After Sandra Lim
I tell myself that I am too afraid.
I wonder, skeptical. Am I?
To be fearless is unwise in this world.
But I am. I fear:
a. My own heart
c. Untimely death
d. Everything else
It has not controlled me in previous disasters. Fear is but the legend and compass for this appalling map.
If I am to become fearless, I must argue the disgraceful. Thus, I argue.
When I was a child, I was filled with more fear than I am now.
Phobias whose names were then beyond reach
And beyond reach still, for most.
How was I to know, though?
And its existence beyond lust?
How was I to know that sex
Is also a form of love?
Formerly known as Frightened Girl, I now present Angry Woman.
Angry Woman knows that, behind her in time,
They are teaching Frightened Girl all the wrong things.

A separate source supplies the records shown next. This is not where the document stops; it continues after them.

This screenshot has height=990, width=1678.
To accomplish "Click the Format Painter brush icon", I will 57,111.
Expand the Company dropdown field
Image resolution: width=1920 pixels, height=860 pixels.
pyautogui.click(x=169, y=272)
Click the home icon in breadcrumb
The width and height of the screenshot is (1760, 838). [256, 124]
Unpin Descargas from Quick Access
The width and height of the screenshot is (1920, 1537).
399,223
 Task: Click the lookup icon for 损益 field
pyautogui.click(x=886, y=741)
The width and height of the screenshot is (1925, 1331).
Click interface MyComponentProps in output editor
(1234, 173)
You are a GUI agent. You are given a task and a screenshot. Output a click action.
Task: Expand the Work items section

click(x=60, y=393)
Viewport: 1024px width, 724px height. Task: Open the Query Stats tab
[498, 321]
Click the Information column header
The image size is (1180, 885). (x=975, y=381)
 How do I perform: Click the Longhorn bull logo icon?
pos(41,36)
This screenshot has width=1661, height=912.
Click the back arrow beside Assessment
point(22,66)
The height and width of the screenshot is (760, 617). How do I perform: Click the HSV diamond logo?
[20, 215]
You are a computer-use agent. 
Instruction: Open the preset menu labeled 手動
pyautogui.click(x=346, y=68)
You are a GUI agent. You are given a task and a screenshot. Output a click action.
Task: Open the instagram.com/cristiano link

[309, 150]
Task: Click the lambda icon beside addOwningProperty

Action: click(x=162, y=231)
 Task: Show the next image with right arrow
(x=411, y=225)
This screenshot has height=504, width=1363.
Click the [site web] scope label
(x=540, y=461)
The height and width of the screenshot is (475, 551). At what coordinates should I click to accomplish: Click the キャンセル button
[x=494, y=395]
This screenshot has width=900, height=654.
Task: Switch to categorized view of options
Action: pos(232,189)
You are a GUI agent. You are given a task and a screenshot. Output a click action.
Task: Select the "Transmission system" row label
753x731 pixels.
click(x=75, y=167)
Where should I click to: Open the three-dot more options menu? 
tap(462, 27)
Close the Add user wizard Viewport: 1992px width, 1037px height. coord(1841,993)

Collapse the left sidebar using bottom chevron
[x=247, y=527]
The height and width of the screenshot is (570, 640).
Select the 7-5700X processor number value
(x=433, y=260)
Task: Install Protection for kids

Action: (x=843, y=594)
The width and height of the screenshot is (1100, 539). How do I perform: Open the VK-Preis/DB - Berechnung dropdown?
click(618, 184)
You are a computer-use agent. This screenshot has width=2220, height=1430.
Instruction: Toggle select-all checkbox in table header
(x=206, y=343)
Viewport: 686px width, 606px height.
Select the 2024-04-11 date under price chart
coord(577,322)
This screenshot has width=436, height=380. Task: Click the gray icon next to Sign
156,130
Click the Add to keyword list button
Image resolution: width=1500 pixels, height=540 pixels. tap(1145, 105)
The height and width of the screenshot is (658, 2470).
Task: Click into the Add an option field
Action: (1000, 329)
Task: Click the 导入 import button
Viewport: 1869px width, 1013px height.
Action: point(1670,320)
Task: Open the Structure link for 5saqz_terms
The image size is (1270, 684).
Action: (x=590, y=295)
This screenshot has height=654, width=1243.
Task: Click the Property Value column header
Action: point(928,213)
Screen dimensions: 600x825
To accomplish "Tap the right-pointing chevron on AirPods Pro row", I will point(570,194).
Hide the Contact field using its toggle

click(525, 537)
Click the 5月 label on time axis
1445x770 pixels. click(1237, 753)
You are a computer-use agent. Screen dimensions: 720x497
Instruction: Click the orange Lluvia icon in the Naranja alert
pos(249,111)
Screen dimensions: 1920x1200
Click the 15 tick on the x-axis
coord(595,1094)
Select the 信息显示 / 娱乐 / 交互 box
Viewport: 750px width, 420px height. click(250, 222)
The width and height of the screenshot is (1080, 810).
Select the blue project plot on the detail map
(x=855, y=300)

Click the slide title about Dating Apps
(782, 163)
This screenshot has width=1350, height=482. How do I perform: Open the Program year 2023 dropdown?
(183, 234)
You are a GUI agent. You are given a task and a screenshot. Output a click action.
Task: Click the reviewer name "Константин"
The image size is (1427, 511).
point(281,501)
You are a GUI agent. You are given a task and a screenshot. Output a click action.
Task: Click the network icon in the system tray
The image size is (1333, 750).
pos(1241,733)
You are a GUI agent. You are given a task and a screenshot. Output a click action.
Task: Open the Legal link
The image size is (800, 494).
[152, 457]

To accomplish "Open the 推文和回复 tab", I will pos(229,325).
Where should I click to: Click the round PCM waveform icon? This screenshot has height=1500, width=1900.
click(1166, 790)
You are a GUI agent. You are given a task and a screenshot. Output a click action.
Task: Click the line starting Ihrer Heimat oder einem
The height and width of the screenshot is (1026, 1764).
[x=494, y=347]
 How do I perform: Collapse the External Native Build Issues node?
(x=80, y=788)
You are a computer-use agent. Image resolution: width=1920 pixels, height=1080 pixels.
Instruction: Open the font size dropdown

I do not deny the existence of Frightened Girl within me,
And I vow not to leave her, because as soon as Angry Woman shook free,
She saw the same heavy chains clamped around the child’s wrists.
If you say the same words to me now, I may still bristle and seethe.
Writhing in the turbulence of youth, somewhere between Frightened Girl and Angry Woman,
I concluded from the unsubtle world that to be Woman was to vie for the attention of men.
This begat the era of Not Quite Girl—drab coats, grey walls, disdain for skirts and girls who wore them.
Angry Woman of peonies and knee-high boots, Angry Woman of lace bralettes, knows that,
Behind her in time, Not Quite Girl would curl her lip.
This does not bother me, as it would not be so had they taught Frightened Girl the right things.
Had Frightened Girl been convinced of completeness and not lack, perhaps she would have been Some Other Kind of Girl.
I am not afraid, I correct myself. Rather, I brim with rage.
Let my anger ignite transformation.
Let it set ablaze the structures that permit the creation of Frightened Girls and necessitate the creation of Angry Women.